Great thanks so one person asked three questions but I do want to give other people a chance so I'll come back to that person once we get through them um um Sushmita asked do companies value data science certifications from MOOCs like Coursera Edx and Udemy?
It depends on the company uh like I saw um Google was saying they come out with like a career certification that they said they would count the same as a four-year college degree and I think one of them is like data analytics so I guess in that case yes um I would say more so I think it you can keep it on there it can be like like a nice little plus like cool they're continuing to educate yourself it's probably not enough to get you the job or even to get you necessarily the interview right because I think some folks still have doubts you know compared to like a four-year college degree they're like oh well like you know could they have cheated because they have just watched his lectures passively so I think much more effective is taking that knowledge that you learn in the course and applying it in a project so I don't think it will hurt but I don't necessarily think it's going to be a big factor in deciding whether to interview or hire you.
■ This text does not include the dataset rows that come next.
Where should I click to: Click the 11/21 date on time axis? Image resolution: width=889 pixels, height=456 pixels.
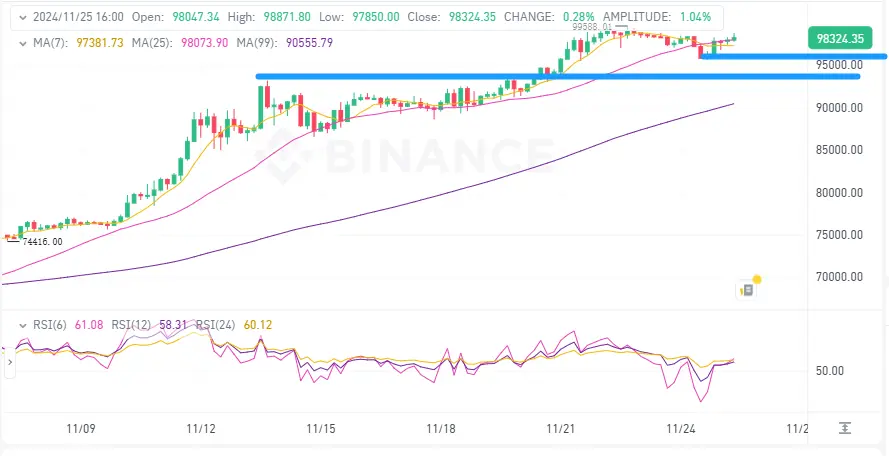click(x=561, y=428)
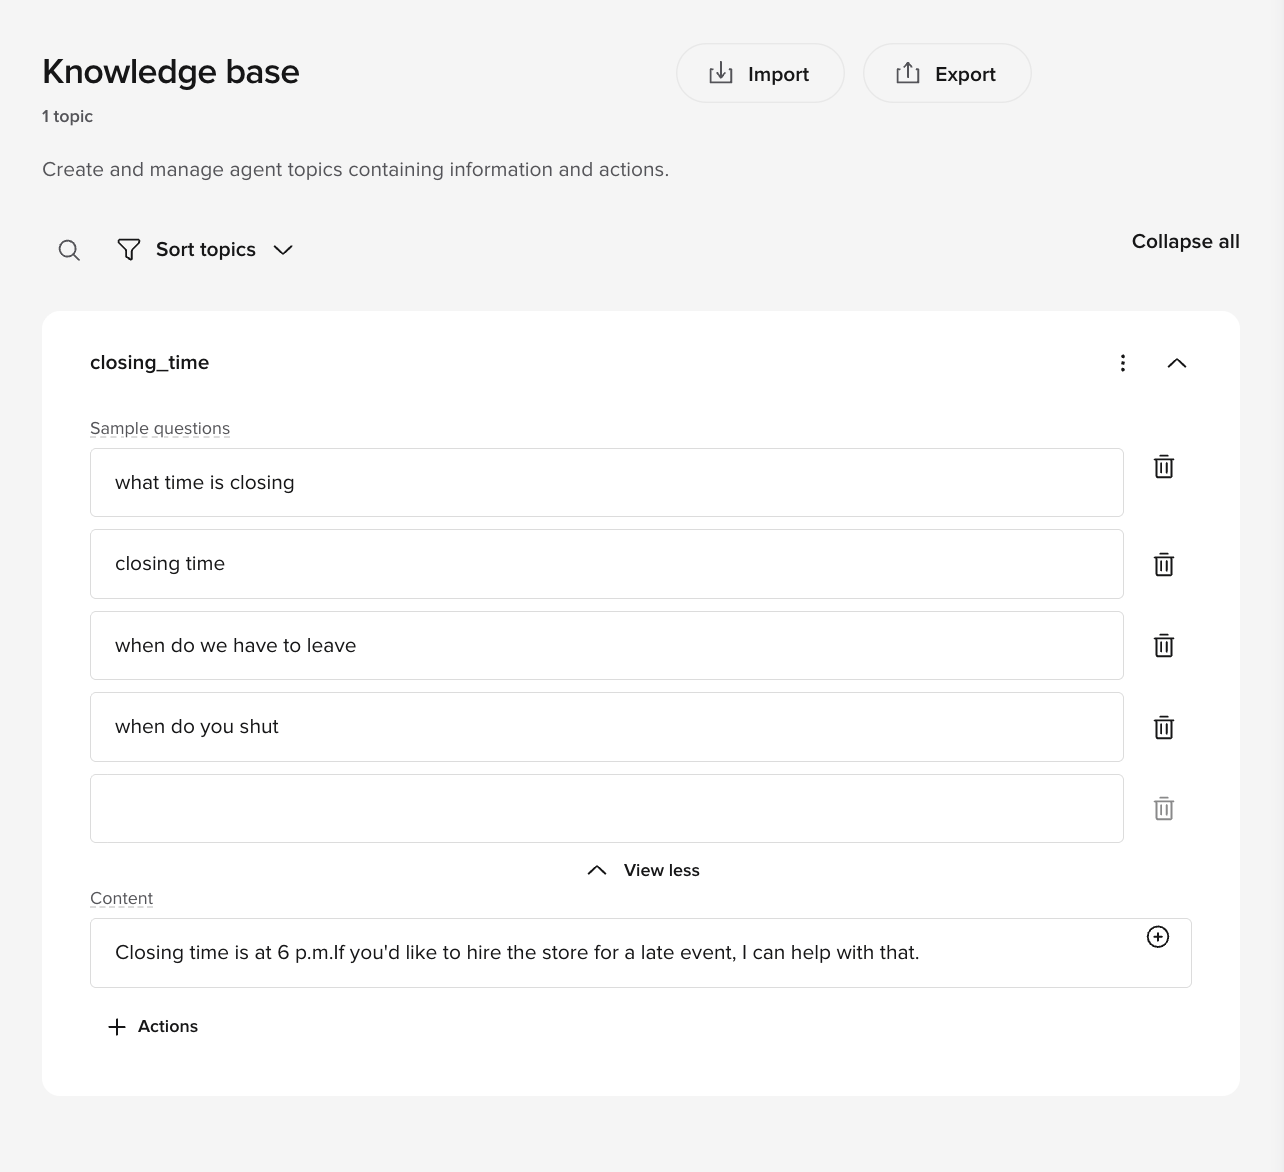This screenshot has width=1284, height=1172.
Task: Click the 'what time is closing' text field
Action: tap(606, 483)
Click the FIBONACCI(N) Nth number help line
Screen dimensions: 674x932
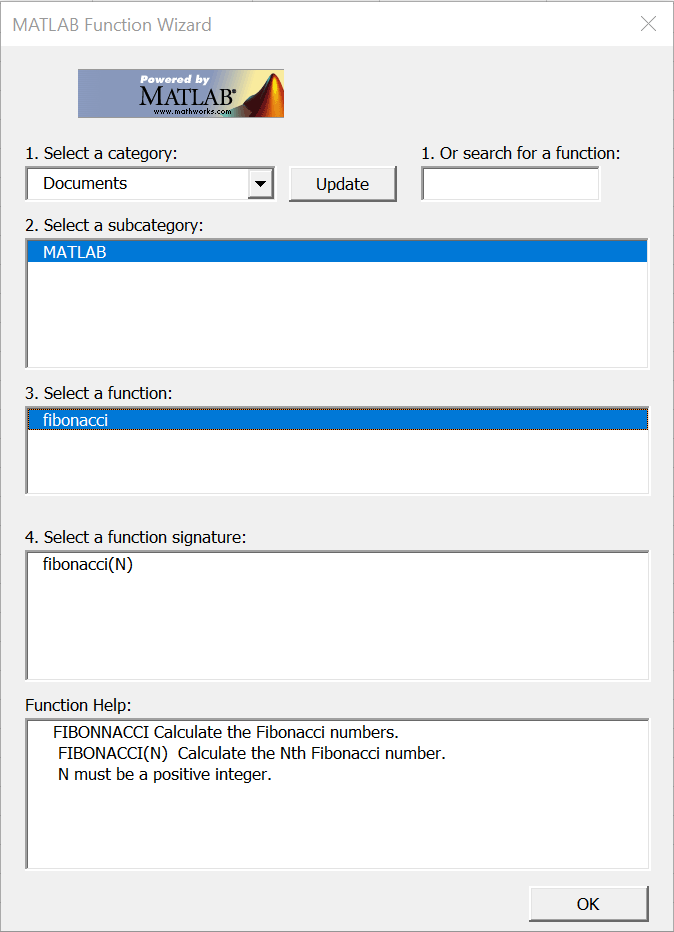tap(251, 753)
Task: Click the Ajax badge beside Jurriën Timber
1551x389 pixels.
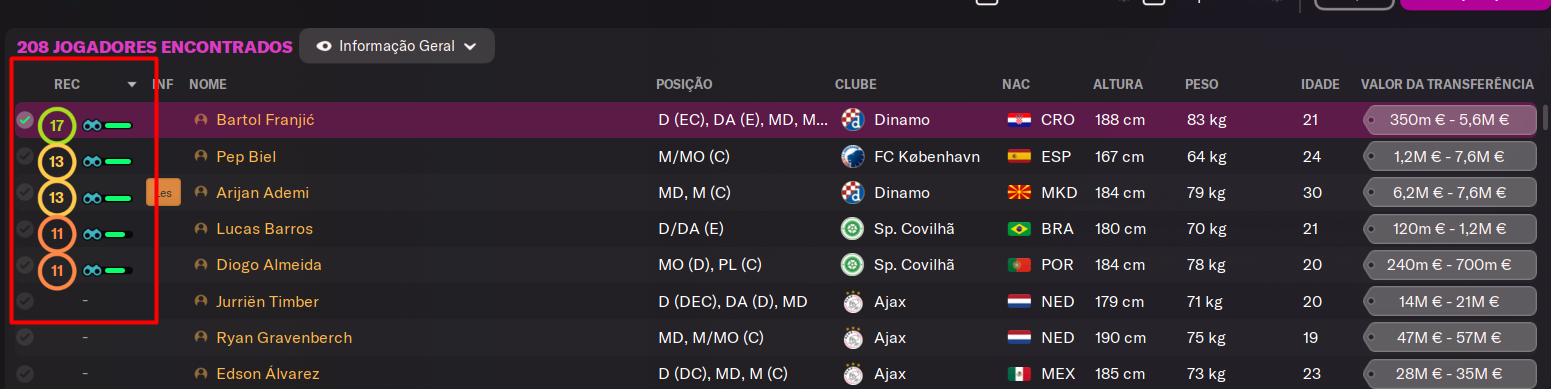Action: click(x=853, y=302)
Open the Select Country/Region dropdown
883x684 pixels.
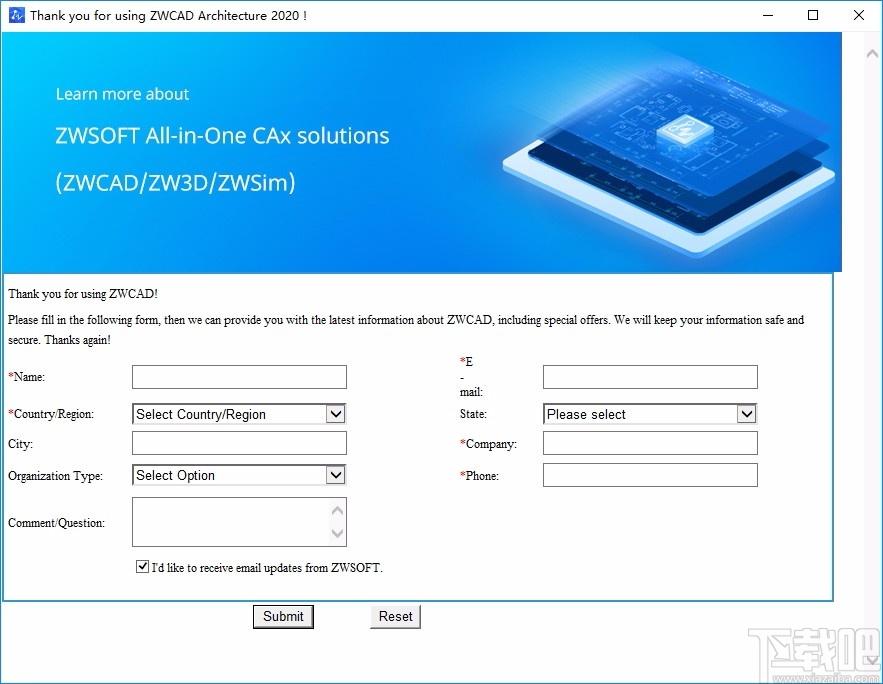click(x=239, y=414)
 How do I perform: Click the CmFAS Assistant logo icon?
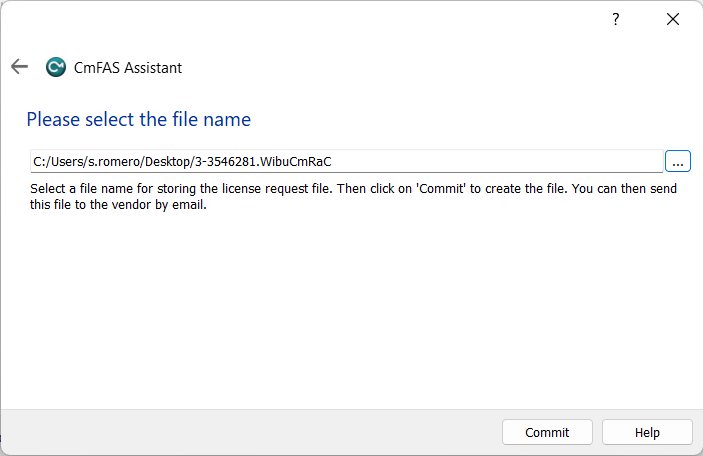pyautogui.click(x=56, y=68)
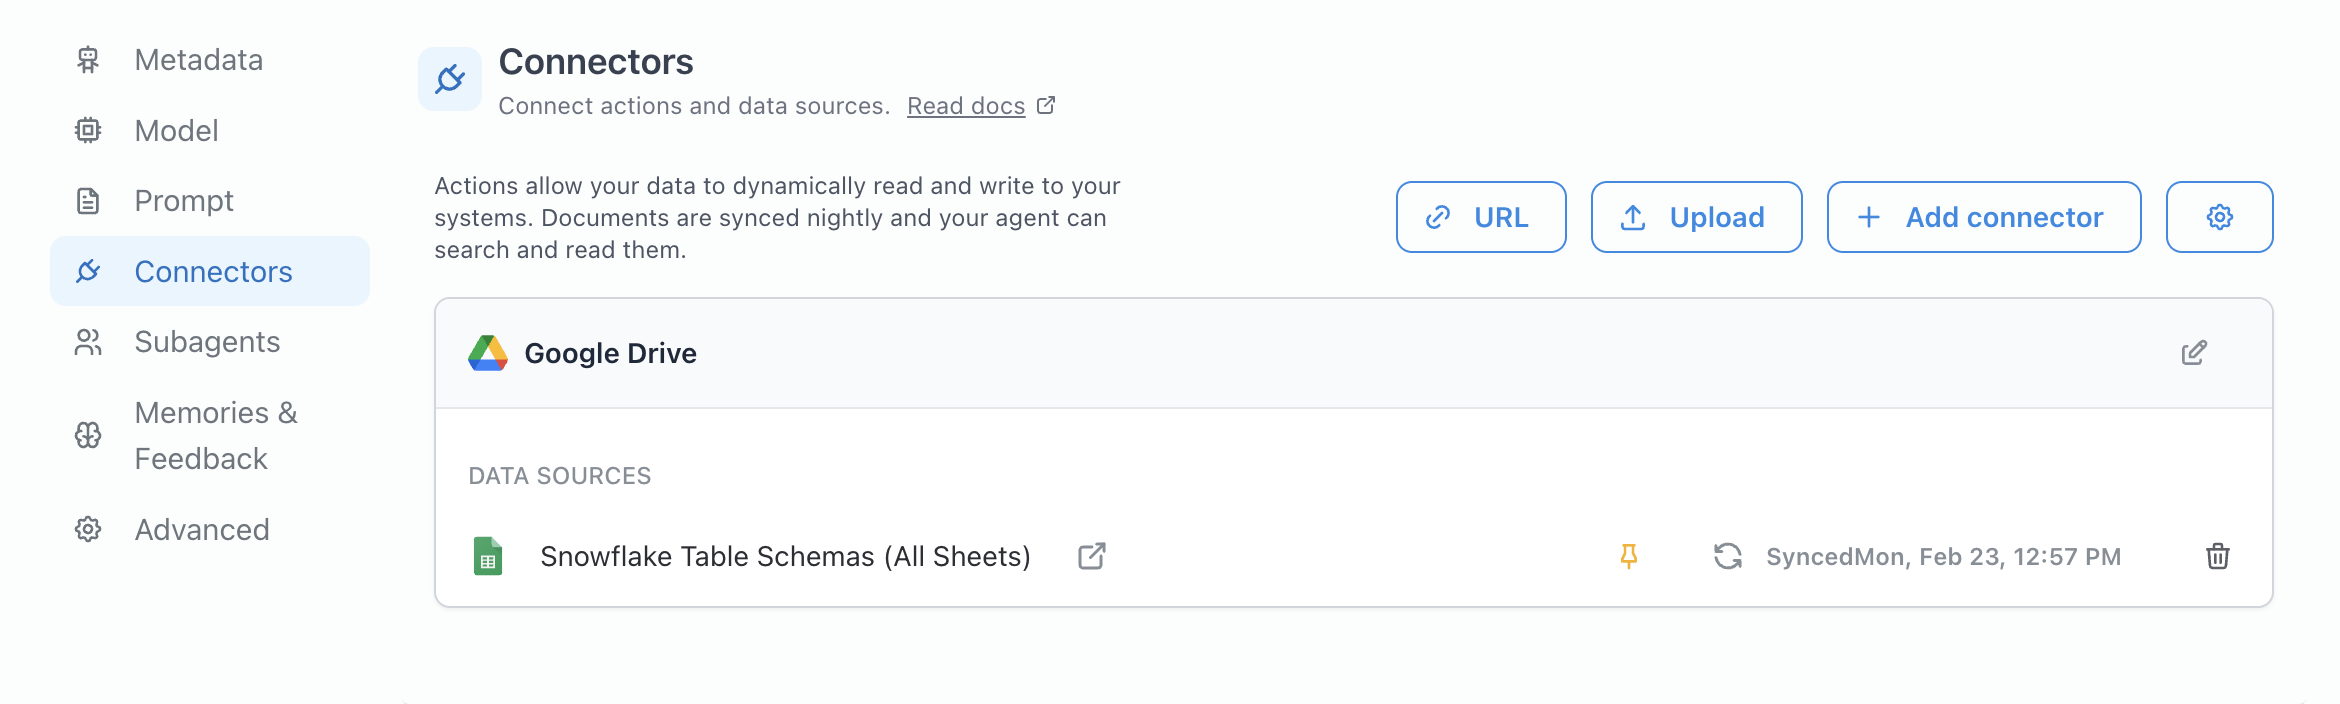The height and width of the screenshot is (704, 2340).
Task: Switch to the Prompt section
Action: pos(184,201)
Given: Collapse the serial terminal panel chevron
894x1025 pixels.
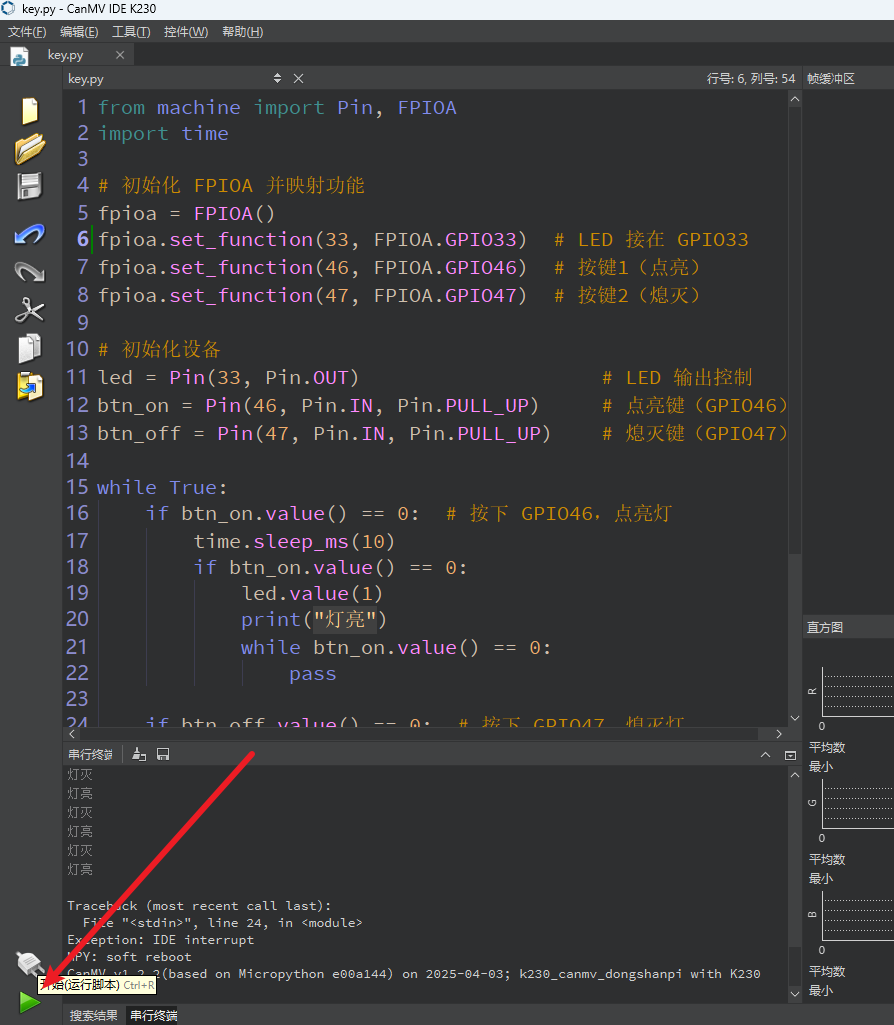Looking at the screenshot, I should (765, 755).
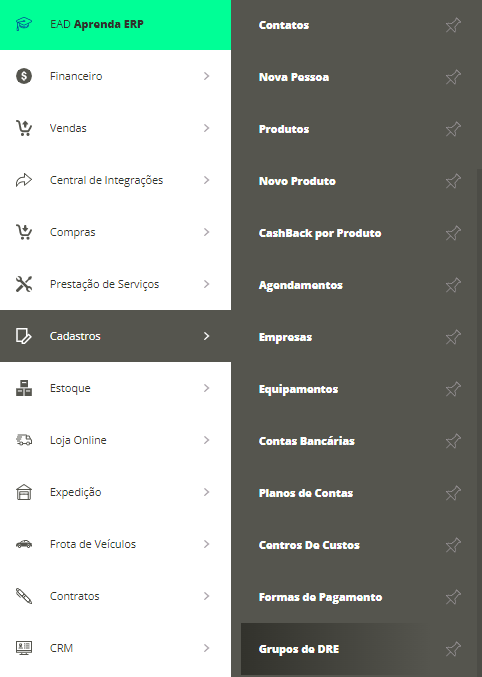Click the Vendas shopping cart icon
482x677 pixels.
coord(24,128)
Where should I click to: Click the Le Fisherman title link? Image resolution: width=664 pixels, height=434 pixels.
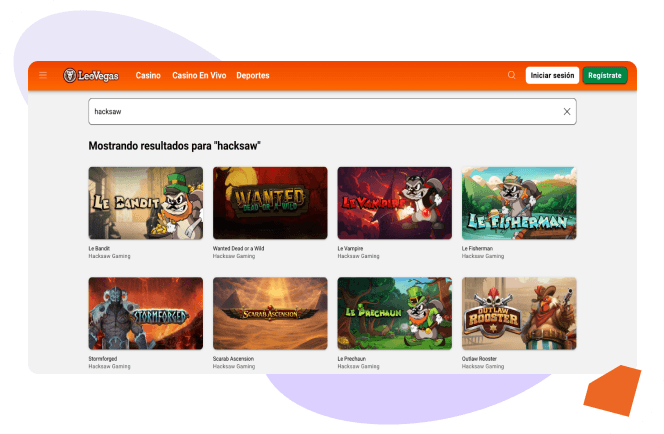[x=477, y=249]
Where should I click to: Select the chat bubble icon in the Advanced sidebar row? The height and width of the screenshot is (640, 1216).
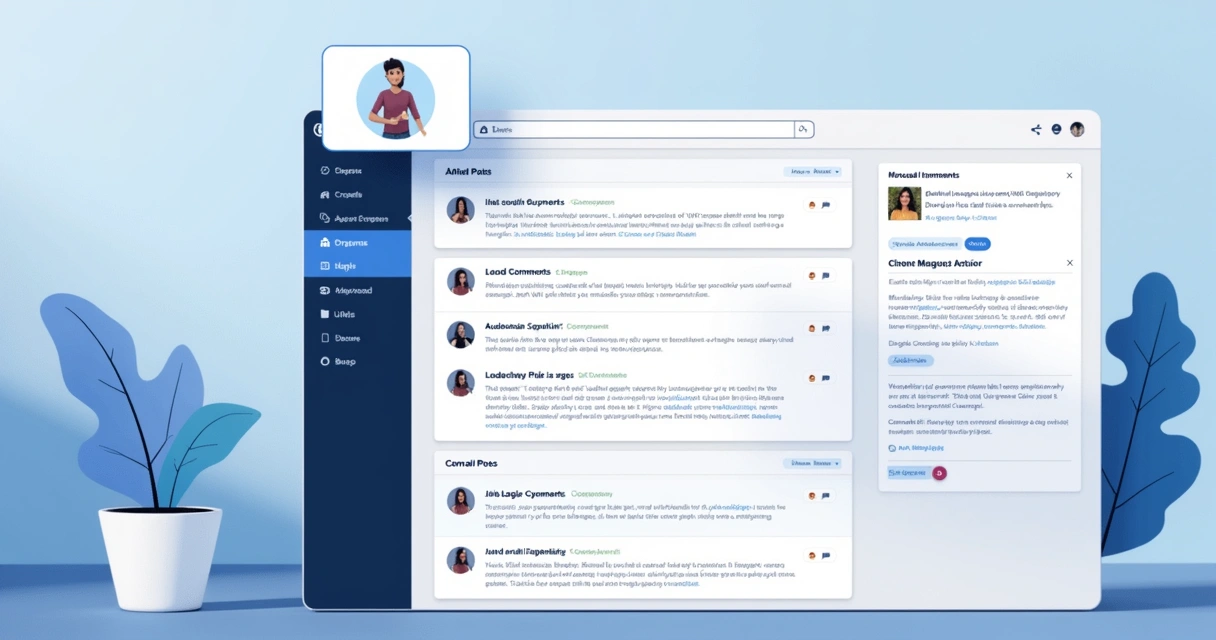click(x=325, y=290)
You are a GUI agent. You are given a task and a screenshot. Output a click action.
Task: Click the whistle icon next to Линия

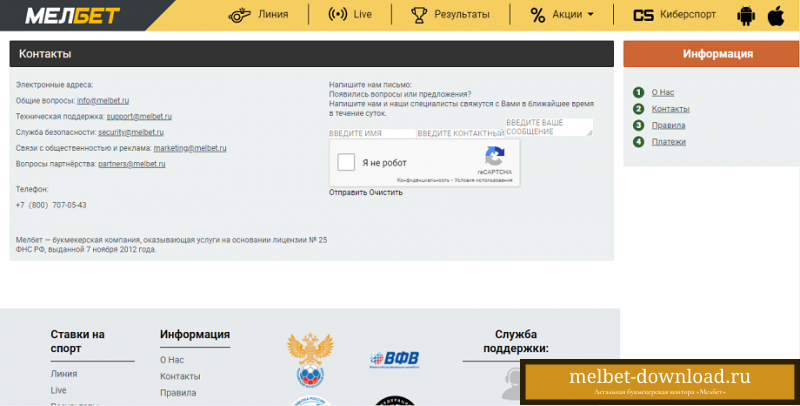[x=239, y=15]
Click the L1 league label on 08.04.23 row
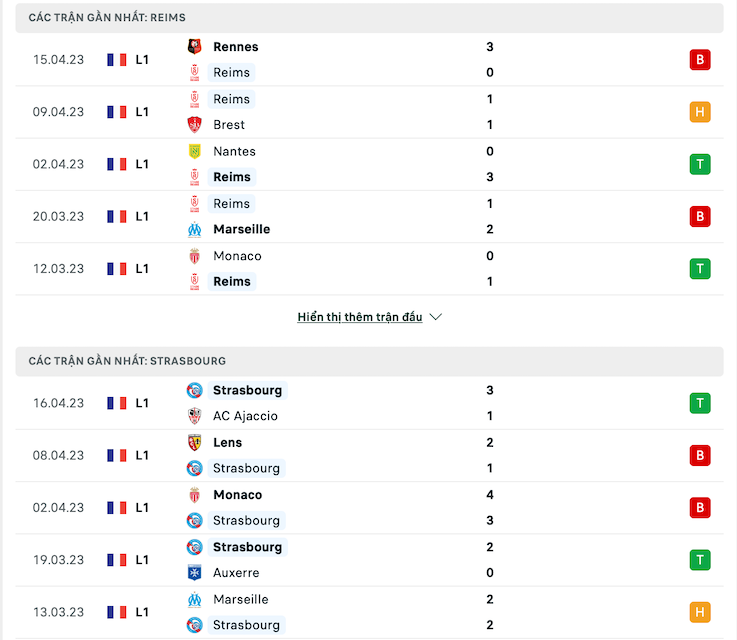The height and width of the screenshot is (640, 737). pos(142,455)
Okay sorry about that I had to close the window the sirens were very loud um in New York um (indistinct name) I I don't know if i'm pronouncing the name um correctly asks uh do you have any specific advice for people who are switching careers?
Yeah I mean I think so pretty much everything I said in the talk like applies right some of it a little more so like I mentioned earlier like project portfolios might be especially helpful um but I really do think two things one you know with this like let go of the data scientist title like it depends like how far away was your previous career right is your previous career software engineer which is like pretty adjacent to data science or was it a I don't know art historian at the MET which like is pretty unrelated in terms of domain uh although you know again you have think but in that case thing about communication skills like what can you bring and how can you maybe start doing data as part of your job now so I don't really know much about art historians but like can you analyze some data can you you know post make a blog post about like you know some of the works or like some history of art and like show a visualization of how that changed over time so if you think about switching careers try to find ways can you incorporate data analysis data science into your current job um and if at all possible because that can be a really good way when you're you know talking in job interviews or writing on your resume that you can be like yes I know this sounds like an unrelated career but actually look I found this way to do data I got these communication skills um just really think about how you can frame what you're doing as something relevant to the field.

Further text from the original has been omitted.